Êtes-vous confiant sur l’évolution du système de santé ?
Oui. Le système de santé est actuellement intenable, on n’arrivera plus à le financer avec le vieillissement de la population et la surmédicalisation. Il y a un mouvement de fond, international, qui cherche des solutions, et les mêmes concepts évoluent un peu partout. Nous n’y échapperons pas en France. Il va notamment y avoir un basculement du système de paiement à l’acte, qui encourage à multiplier les soins, à un paiement à la valeur, c’est-à-dire fondé sur la pertinence de l’acte médical. Cette évolution va amener à terme le patient à être moins et mieux médicalisé.

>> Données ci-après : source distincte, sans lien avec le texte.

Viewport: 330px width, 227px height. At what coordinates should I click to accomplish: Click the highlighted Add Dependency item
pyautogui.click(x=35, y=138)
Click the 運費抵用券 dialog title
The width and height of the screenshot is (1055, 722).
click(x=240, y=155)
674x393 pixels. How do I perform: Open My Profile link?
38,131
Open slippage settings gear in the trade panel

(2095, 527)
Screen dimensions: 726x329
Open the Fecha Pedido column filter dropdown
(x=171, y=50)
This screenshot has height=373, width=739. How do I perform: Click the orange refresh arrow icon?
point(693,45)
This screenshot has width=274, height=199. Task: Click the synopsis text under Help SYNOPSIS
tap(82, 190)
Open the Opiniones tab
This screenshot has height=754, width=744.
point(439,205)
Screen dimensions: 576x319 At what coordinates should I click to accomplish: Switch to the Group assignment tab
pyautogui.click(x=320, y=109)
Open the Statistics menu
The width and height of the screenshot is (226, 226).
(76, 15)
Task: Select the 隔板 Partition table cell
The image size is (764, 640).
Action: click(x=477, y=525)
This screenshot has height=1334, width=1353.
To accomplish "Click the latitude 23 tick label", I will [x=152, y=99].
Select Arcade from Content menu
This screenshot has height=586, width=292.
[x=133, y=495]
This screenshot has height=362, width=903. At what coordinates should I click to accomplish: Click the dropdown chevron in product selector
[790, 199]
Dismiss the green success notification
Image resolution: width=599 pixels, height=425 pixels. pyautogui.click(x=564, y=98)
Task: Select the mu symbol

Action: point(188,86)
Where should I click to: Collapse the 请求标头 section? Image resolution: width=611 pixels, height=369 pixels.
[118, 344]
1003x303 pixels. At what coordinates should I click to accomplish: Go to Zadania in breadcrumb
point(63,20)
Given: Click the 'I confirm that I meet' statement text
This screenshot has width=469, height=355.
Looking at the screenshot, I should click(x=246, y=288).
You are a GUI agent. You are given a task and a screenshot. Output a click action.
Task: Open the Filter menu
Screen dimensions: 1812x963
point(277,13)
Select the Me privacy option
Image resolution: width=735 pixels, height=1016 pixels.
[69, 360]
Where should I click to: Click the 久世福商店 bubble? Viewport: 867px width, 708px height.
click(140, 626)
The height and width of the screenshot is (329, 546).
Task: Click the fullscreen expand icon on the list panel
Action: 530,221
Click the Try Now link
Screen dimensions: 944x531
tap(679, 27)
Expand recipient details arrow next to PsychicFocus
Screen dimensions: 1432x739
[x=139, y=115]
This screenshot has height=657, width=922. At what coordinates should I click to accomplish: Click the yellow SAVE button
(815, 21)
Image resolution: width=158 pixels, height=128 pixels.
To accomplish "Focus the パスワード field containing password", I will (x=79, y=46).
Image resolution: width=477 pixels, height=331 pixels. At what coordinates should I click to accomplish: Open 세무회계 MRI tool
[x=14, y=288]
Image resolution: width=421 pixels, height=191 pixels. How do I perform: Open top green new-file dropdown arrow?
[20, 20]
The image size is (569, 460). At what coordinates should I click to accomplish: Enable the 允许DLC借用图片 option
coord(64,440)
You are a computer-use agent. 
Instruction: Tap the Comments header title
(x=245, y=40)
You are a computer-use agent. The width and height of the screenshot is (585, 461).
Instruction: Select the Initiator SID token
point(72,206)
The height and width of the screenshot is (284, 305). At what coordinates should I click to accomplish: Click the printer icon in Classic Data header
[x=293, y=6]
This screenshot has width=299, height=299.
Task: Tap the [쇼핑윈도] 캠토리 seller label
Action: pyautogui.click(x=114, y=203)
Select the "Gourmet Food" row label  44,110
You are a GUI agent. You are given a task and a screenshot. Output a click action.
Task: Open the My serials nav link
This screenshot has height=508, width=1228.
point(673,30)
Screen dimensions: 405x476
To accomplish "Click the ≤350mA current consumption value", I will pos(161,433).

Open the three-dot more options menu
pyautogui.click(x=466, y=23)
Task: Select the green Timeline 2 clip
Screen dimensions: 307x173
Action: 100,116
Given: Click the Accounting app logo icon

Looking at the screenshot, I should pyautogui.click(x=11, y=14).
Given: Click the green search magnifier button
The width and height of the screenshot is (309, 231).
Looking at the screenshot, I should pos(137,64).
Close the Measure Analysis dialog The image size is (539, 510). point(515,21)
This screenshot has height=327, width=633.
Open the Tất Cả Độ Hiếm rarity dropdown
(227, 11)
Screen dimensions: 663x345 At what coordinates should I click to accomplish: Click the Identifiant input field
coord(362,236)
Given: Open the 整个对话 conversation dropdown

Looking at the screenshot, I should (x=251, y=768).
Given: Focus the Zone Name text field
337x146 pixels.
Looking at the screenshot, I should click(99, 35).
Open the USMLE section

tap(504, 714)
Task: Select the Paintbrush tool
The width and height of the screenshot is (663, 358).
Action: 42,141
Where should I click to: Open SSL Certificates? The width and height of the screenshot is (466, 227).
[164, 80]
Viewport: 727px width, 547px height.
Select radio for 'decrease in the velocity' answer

Formé à l’hôpital Necker-Enfants Malades, le docteur Jean-Pierre Thierry s’est spécialisé en santé publique et en informatique de santé. Il est devenu un expert international de l’évaluation des technologies et de l’innovation médicales, et de l’organisation des systèmes de santé. Il est membre du comité d’experts du Lien, association de lutte contre les infections nosocomiales,
et du Ciss (Collectif interassociatif sur la santé). Il est également membre de la Commission Transparence de la Haute Autorité de la santé (HAS) en tant que représentant des associations
de patients.
* Trop soigner rend malade, de Jean-Pierre Thierry et Claude Rambaud, Albin Michel, 2016.